What the exercise asks
Your output should be the lines from the one containing "Task: Open the 查看 view dropdown" through the last line below, both ends included, exactly as written and free of pictures.

[[ Provided records, beginning ]]

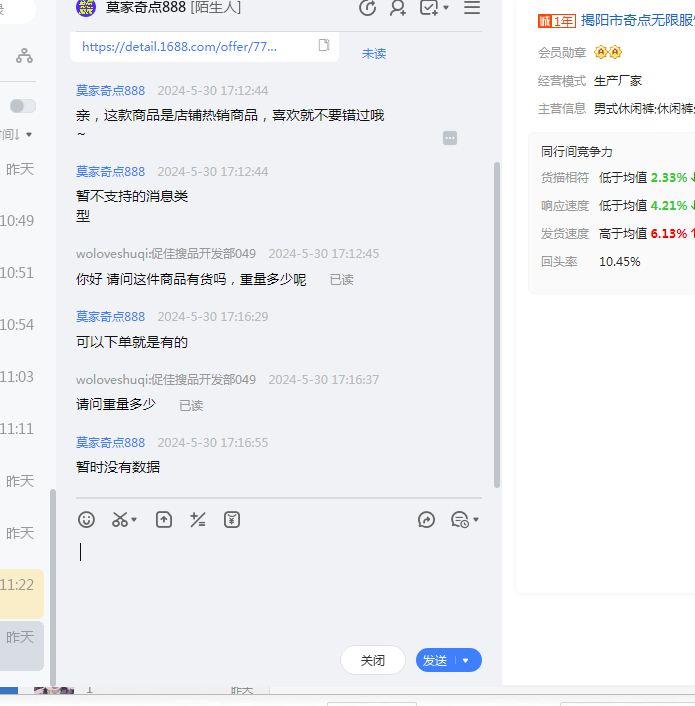The height and width of the screenshot is (706, 695).
Task: Open the detail.1688.com offer link
Action: 180,46
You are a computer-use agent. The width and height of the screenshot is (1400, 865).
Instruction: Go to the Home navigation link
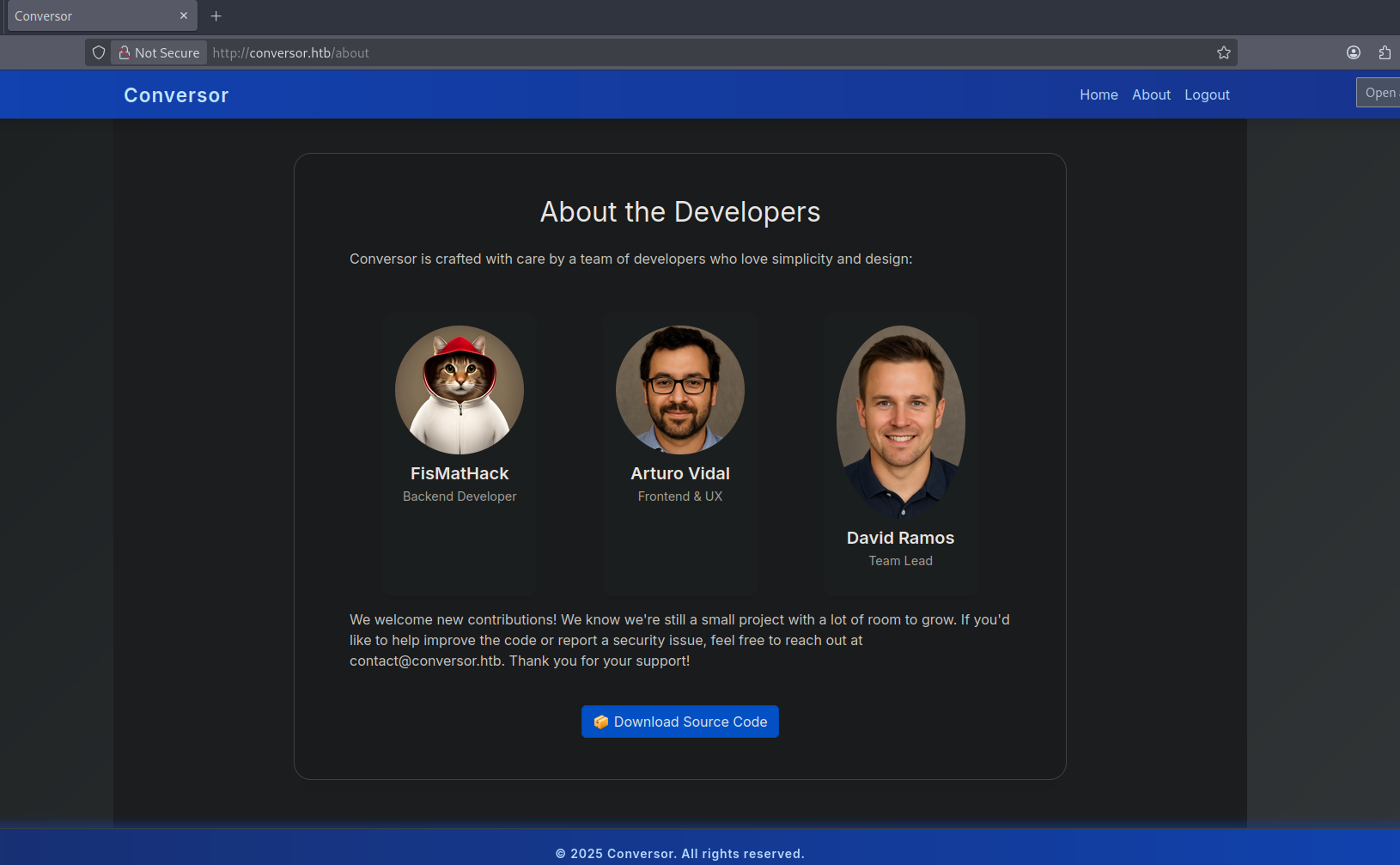coord(1099,94)
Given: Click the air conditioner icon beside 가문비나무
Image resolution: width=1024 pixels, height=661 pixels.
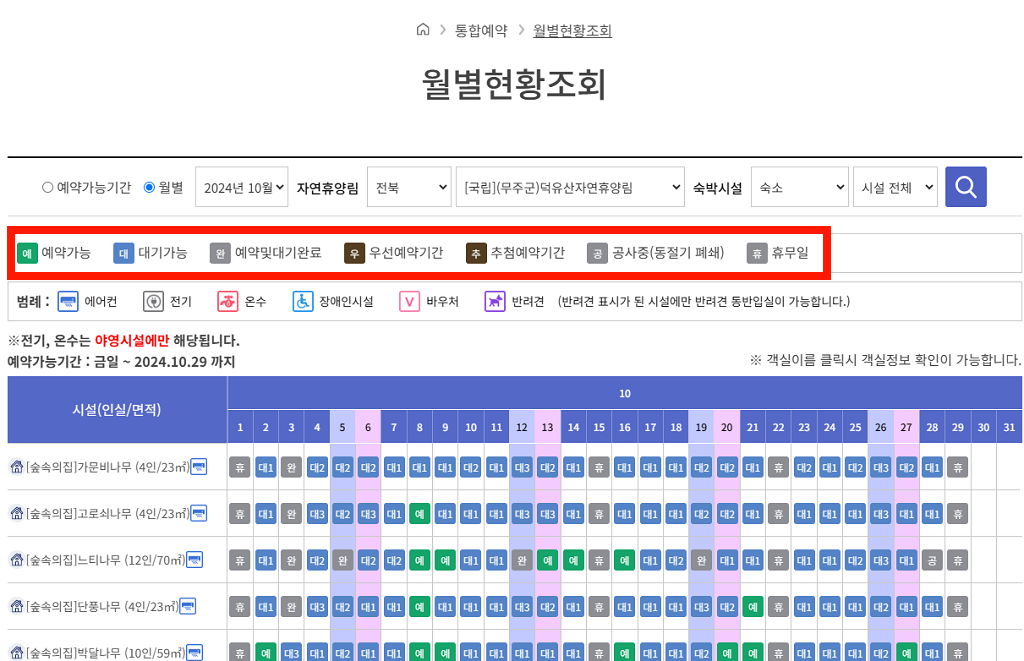Looking at the screenshot, I should pos(197,468).
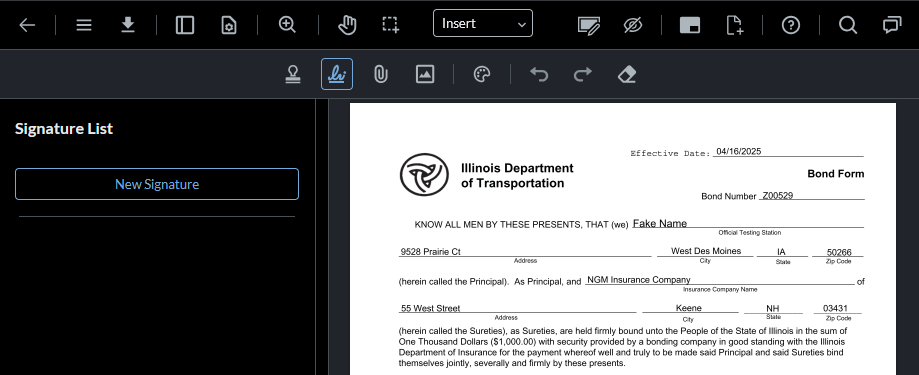Select the rubber stamp tool
Image resolution: width=919 pixels, height=375 pixels.
[293, 74]
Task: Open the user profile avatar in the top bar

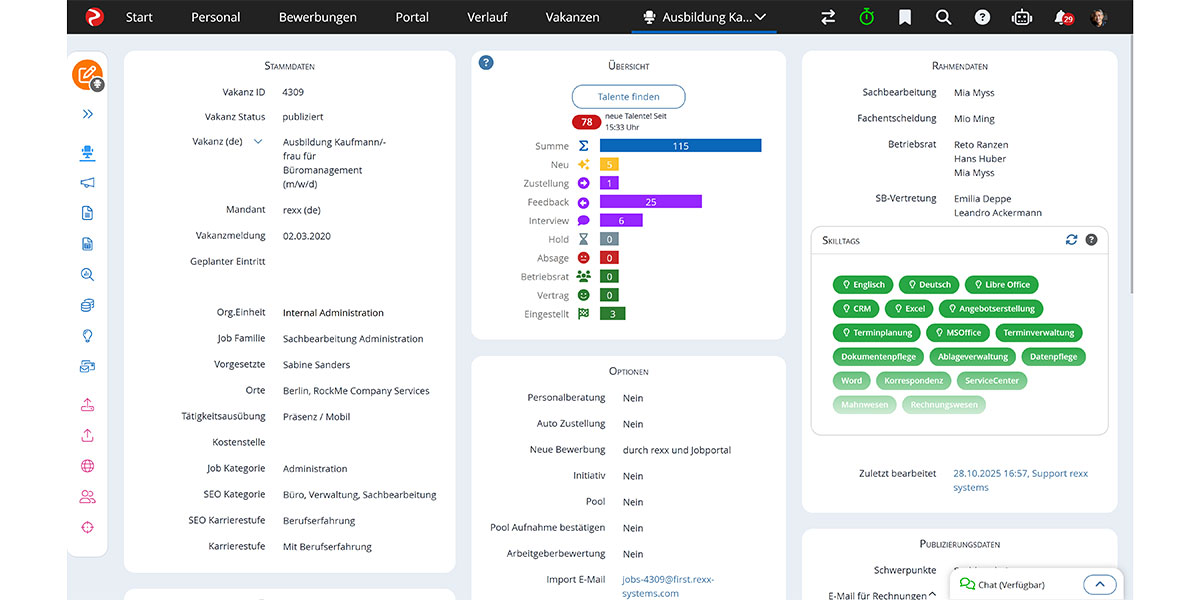Action: (1098, 17)
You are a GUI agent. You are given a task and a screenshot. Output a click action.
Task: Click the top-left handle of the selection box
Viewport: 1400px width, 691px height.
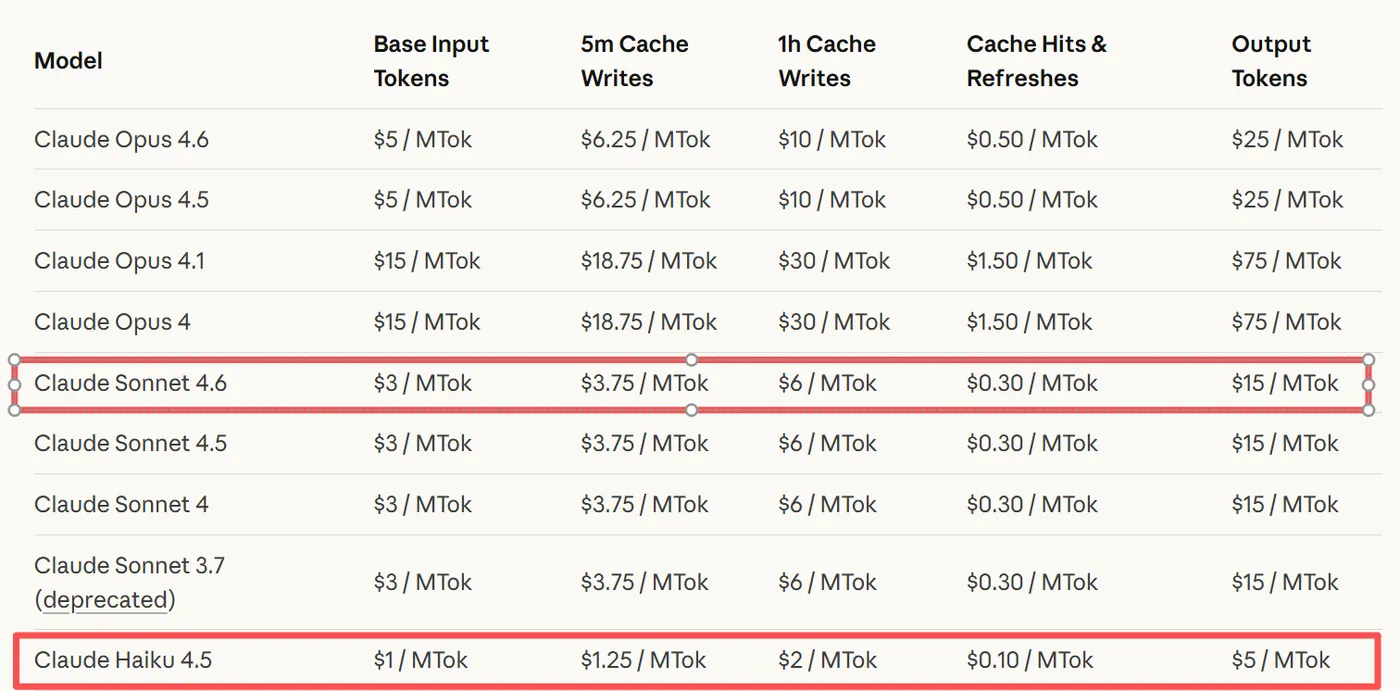(x=14, y=359)
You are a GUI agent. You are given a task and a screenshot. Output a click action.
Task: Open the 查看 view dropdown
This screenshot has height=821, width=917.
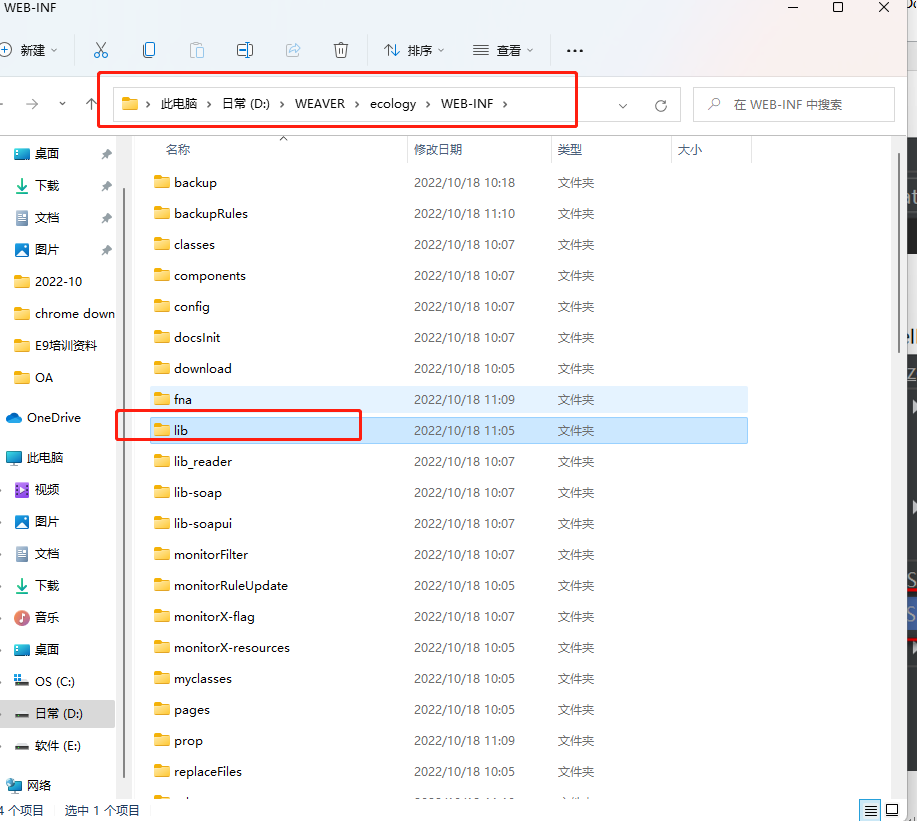coord(503,50)
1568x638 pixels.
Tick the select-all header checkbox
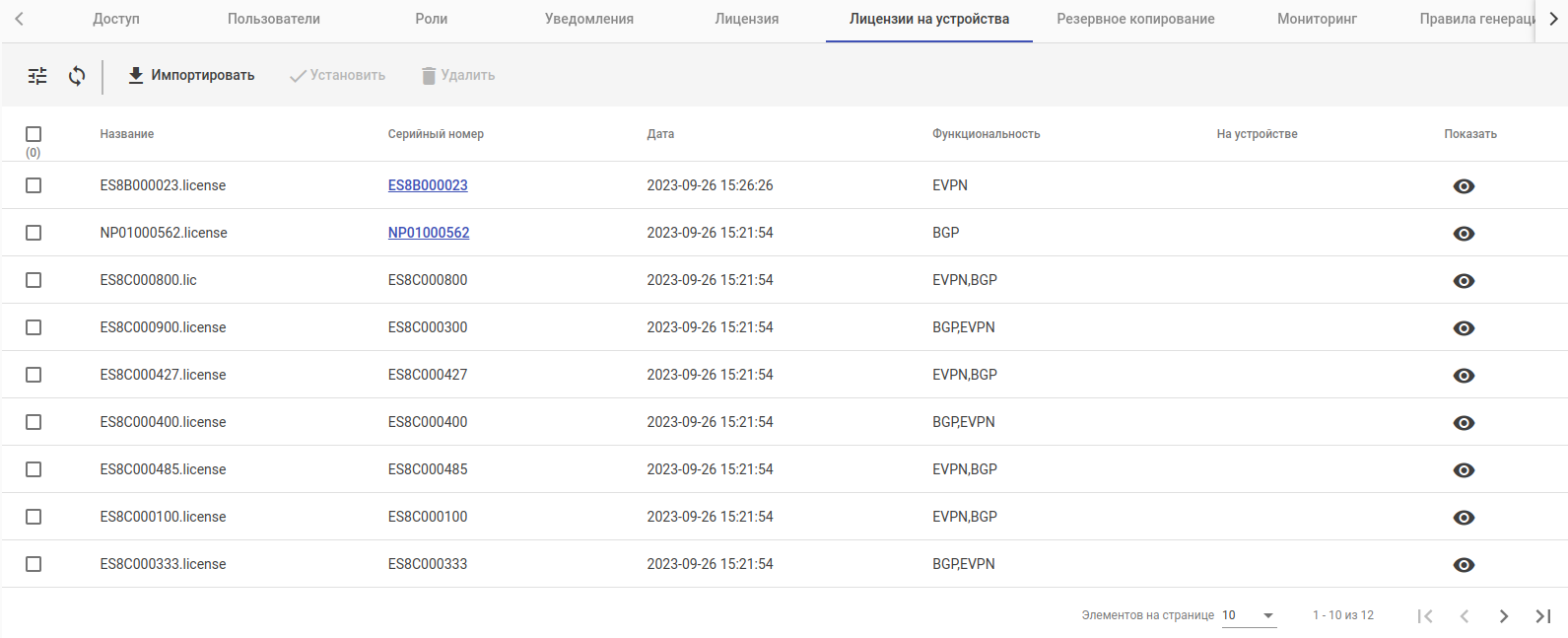coord(34,134)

[[ Provided records, end ]]

Written response
Task: Open the 查看 view dropdown
This screenshot has height=821, width=917.
coord(503,50)
1568x638 pixels.
Tick the select-all header checkbox
coord(34,134)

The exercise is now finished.